Published: 10-10-2023 09:13 | Updated: 04-04-2024 09:13

Studying the sense of smell and its significance to health

The human sense of smell is both well-developed and important to our health. Johan Lundström is trying to unpack a sense that has long been neglected by science.

portrait
Professor Johan Lundström. Photo: Erik Flyg

What are you researching?

“I’m researching how our sense of smell works, and diagnoses and treatments when it does not. The human sense of smell has long been considered weak and unimportant, and has been neglected by researchers. But over the past decade, my research and the work of other researchers have shown that it is highly developed and is of great significance to our health.”

What does your research entail?

“Our focus is on understanding how olfactory impressions are processed by the brain. We have developed a method for measuring brain activity in the olfactory bulbs, which are the part of the olfactory brain that first process a smell – something that was not previously possible.

One line of our research concerns people who have lacked a sense of smell since birth. Amongst other things, we’ve seen that they compensate using other senses. We’ve also discovered that they don’t have less activity in the primary olfactory cortex, which suggests that it has broader functionality than previously assumed.

We’re also researching the loss of the sense of smell later in life – a much more common condition. Roughly half of those affected become depressed and we are trying to understand why this is. A lower quality of life probably plays a part, but it also seems to have something to do with imbalances in brain signalling.”

What do you eventually hope to achieve?

“We are aiming to develop olfactory implants similar to cochlea implants for the hearing impaired. One concrete goal is to take that research all the way to a finished product. More generally, I would like to help stimulate interest in the sense of smell and gain more space for it in the medical programme and in healthcare in line with our new understanding of its significance.”

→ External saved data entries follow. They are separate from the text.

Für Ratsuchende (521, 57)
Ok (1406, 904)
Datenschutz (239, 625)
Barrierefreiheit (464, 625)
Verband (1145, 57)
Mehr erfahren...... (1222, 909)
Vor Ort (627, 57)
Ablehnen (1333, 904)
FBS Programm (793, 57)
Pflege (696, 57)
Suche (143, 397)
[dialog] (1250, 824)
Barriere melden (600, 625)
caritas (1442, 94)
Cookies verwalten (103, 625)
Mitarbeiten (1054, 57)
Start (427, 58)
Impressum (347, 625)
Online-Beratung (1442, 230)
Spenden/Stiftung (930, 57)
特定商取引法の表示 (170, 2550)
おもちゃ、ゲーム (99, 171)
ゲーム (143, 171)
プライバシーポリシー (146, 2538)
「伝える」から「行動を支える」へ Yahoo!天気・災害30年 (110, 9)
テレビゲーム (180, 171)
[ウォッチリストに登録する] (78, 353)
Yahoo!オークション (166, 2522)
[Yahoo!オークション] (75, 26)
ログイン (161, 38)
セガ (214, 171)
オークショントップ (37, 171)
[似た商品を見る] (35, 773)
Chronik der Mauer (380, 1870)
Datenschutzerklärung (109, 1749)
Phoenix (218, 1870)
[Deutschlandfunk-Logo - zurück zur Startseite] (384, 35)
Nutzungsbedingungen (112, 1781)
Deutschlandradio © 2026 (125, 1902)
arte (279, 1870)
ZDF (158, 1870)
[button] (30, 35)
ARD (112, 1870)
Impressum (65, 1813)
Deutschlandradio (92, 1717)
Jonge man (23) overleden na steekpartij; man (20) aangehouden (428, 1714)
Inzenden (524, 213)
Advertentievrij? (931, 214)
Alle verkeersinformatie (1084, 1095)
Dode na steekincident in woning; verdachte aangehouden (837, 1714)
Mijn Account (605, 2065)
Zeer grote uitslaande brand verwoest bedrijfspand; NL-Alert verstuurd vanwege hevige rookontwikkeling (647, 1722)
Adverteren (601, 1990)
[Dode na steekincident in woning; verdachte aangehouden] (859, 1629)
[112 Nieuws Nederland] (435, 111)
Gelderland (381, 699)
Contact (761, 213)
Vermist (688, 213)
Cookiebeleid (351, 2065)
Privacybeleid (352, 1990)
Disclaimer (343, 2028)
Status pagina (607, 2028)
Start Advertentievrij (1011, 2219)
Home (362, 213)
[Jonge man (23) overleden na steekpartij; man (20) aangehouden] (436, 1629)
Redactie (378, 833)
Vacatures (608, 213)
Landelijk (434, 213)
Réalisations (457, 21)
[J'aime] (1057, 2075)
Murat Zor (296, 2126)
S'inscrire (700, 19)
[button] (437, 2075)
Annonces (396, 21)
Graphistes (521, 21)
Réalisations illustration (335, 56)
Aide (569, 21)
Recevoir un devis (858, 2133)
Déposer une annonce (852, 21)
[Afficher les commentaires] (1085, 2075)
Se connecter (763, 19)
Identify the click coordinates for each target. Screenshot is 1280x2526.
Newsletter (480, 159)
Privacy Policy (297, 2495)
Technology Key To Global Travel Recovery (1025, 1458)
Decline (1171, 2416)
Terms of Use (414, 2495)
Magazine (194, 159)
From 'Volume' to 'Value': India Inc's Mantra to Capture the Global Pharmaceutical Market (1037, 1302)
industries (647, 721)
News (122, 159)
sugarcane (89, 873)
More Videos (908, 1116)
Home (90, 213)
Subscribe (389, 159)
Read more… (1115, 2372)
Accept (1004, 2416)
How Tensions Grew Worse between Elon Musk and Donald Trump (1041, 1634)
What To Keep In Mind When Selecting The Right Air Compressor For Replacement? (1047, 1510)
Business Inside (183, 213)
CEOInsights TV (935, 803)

Text: Anders Nilsson, in translation from Swedish
First published in the booklet ‘From Cell to Society 2023’

About Johan Lundström

Professor of Psychology specialising in Olfactory Perception at the Department of Clinical Neuroscience

Johan Lundström was born in Västerås in 1973. He studied psychology at Uppsala University, graduating in 2001. He took his PhD from the same university in 2005 and went on to spend his postdoc period at McGill University, Montreal, Canada from 2005 to 2007. From then until 2022, he was a principal investigator at Monell Chemical Senses Center, Philadelphia, USA. He has been a principal investigator at Karolinska Institutet and the University of Pennsylvania, USA, and founded and headed up Stockholm University’s Brain Imaging Centre.

Johan Lundström was appointed Professor of Psychology specialising in Olfactory Perception at Karolinska Institutet on 1 January 2023.